目前利用转录组分析来研究植物不同品种差异基因的报道很少。差异基因的KEGG 富集分析有助于更进一步了解差异基因的生物学功能[18]。4 个大豆栽培种多荚与少荚品种的花序转录水平差异主要集中在物质代谢、胁迫应答、刺激应答、病害抗性等方面，与脱落直接相关的基因表达不相关[19]。2 个紫花苜蓿品种（WL319HQ 和准格尔）转录组富集的KEGG 途径主要有核糖体、植物激素信号转导等，其中核糖体途径注释的DEGs 最多[20]。
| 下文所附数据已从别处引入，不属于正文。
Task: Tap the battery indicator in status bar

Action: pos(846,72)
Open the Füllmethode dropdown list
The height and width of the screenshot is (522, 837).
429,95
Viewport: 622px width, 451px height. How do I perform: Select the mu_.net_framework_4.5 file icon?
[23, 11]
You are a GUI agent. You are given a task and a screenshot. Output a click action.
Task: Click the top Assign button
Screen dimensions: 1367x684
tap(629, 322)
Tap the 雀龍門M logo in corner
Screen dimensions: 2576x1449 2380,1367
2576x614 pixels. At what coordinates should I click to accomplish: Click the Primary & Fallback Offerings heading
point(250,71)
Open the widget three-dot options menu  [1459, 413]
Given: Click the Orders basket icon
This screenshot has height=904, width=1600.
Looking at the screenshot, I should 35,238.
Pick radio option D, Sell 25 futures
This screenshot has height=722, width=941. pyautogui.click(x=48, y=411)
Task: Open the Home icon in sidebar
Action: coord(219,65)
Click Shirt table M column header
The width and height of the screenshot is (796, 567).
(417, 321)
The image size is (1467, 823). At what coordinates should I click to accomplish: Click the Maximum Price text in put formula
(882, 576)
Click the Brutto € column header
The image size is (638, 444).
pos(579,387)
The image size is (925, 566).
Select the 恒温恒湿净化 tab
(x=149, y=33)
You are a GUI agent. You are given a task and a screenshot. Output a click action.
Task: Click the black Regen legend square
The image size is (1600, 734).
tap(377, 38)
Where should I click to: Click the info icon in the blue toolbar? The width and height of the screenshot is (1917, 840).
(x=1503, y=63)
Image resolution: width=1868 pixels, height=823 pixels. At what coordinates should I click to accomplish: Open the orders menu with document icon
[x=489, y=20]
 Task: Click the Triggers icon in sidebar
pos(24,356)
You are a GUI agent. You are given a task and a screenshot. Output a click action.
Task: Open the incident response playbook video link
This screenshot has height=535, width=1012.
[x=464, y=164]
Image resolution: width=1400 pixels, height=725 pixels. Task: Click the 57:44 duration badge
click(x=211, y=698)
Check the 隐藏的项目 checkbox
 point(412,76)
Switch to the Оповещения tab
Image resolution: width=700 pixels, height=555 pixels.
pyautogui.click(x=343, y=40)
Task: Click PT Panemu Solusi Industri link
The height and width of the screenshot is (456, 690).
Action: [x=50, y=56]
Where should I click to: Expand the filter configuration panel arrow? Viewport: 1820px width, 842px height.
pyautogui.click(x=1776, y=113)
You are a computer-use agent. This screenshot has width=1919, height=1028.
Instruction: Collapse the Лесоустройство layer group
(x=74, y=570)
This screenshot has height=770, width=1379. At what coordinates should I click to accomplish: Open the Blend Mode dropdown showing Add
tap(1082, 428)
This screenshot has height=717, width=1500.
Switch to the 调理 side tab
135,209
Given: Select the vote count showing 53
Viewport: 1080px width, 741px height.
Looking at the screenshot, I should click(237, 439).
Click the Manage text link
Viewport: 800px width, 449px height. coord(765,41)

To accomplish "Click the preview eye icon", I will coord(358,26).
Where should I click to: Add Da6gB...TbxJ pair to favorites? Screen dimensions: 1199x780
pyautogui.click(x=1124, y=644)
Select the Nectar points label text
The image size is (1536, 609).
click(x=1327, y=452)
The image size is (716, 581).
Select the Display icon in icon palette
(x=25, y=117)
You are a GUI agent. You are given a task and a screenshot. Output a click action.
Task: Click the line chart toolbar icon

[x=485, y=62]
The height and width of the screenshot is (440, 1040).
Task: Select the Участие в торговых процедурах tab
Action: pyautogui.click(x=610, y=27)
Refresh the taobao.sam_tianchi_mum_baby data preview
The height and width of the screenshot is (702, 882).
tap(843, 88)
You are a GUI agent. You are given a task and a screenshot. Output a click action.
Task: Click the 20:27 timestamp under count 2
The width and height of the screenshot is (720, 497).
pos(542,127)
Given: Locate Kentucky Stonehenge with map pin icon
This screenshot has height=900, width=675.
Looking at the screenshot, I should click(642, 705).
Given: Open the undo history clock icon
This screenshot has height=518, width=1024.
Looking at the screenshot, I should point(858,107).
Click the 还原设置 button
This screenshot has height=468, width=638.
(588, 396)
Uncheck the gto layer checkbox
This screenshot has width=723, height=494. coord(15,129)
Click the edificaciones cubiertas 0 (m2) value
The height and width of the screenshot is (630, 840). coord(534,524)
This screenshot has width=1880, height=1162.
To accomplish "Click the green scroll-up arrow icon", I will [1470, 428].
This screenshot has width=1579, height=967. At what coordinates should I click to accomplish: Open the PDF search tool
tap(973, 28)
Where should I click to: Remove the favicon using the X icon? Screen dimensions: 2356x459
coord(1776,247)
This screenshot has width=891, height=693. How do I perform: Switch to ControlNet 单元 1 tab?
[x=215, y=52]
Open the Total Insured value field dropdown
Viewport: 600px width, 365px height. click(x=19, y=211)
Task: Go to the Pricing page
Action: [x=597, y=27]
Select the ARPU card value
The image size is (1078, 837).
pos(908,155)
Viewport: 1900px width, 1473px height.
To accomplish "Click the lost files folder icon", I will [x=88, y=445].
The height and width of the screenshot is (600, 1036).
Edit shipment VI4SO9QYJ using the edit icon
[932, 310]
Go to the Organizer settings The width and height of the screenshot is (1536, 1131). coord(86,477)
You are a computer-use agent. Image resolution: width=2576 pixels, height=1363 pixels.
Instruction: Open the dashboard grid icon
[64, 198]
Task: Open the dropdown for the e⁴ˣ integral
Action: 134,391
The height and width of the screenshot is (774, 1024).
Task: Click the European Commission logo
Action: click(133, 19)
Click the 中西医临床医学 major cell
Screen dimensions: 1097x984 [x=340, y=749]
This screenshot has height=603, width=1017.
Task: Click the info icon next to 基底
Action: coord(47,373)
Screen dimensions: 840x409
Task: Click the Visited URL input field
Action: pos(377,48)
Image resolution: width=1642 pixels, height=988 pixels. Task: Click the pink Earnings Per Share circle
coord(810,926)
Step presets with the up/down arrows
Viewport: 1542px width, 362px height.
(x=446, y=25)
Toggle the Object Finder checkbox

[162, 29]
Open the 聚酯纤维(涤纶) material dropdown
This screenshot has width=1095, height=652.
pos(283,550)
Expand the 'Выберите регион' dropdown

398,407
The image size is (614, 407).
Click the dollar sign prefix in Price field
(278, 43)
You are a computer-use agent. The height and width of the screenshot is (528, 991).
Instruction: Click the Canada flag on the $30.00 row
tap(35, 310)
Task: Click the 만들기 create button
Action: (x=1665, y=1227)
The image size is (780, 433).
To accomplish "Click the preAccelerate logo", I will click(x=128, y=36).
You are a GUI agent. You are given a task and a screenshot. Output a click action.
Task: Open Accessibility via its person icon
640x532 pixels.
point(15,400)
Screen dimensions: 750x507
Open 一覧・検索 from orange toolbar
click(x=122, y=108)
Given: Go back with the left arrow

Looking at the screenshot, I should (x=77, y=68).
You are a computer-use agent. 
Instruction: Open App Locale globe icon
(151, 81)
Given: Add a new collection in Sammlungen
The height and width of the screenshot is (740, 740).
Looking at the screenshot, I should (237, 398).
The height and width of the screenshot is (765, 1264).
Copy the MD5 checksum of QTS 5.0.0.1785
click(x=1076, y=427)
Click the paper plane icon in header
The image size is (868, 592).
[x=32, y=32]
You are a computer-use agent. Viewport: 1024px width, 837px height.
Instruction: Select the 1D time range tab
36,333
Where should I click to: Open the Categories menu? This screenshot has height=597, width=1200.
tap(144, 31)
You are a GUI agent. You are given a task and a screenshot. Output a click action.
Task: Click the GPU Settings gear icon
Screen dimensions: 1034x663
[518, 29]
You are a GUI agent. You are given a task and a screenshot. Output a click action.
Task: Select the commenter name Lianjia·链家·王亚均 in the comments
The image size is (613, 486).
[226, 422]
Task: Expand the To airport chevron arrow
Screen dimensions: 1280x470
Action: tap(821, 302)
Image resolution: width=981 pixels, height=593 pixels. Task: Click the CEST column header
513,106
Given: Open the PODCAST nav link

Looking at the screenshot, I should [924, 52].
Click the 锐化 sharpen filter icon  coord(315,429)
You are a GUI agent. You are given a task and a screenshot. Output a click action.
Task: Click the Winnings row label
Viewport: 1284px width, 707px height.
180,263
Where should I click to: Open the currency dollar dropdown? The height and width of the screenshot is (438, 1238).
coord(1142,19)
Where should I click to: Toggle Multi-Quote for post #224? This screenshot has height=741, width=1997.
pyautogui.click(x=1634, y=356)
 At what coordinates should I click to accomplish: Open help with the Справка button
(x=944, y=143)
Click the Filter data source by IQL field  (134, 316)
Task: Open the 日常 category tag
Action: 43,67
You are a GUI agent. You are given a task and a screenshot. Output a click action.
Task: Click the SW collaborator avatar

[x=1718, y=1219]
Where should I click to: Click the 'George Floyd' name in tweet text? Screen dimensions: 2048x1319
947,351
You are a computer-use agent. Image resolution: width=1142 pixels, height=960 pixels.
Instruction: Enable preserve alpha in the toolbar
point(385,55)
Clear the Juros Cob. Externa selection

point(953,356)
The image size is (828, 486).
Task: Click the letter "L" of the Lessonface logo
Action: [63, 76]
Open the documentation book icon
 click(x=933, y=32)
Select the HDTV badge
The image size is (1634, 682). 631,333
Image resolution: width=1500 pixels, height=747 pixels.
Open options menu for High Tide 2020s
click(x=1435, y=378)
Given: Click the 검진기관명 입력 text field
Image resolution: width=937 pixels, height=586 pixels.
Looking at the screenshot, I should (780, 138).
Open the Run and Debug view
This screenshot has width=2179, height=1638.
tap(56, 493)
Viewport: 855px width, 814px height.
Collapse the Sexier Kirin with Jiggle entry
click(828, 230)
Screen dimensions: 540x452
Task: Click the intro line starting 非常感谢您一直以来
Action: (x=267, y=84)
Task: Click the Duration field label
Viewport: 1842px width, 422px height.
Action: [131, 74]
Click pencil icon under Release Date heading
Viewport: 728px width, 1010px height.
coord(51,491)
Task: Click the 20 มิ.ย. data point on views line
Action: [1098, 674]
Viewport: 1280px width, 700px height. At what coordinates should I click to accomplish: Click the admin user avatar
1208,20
3 个不同品种百香果（黄果、满天星和紫果）果皮和果肉的KEGG富集分析表明，黄果与满天星的差异在于细胞胞吞作用，黄果与紫果的差异在于玉米素的生物合成和糖酵解途径，满天星与紫果的差异在于缬氨酸、亮氨酸和异亮氨酸的生物合成[21]。在本实验中，怀玉山三叶青怀玉1 号（HY1 组）和怀玉2 号（HY2组）块根差异表达基因富集的KEGG 通路主要有核糖体、植物激素信号转导、苯丙酸生物合成、丙酮酸代谢、乙醛酸和二元酸代谢、半胱氨酸与蛋氨酸代谢、光合生物的固碳作用等，这可能是怀玉山三叶青怀玉1 号和怀玉2 号两个栽培种的内在分子差异。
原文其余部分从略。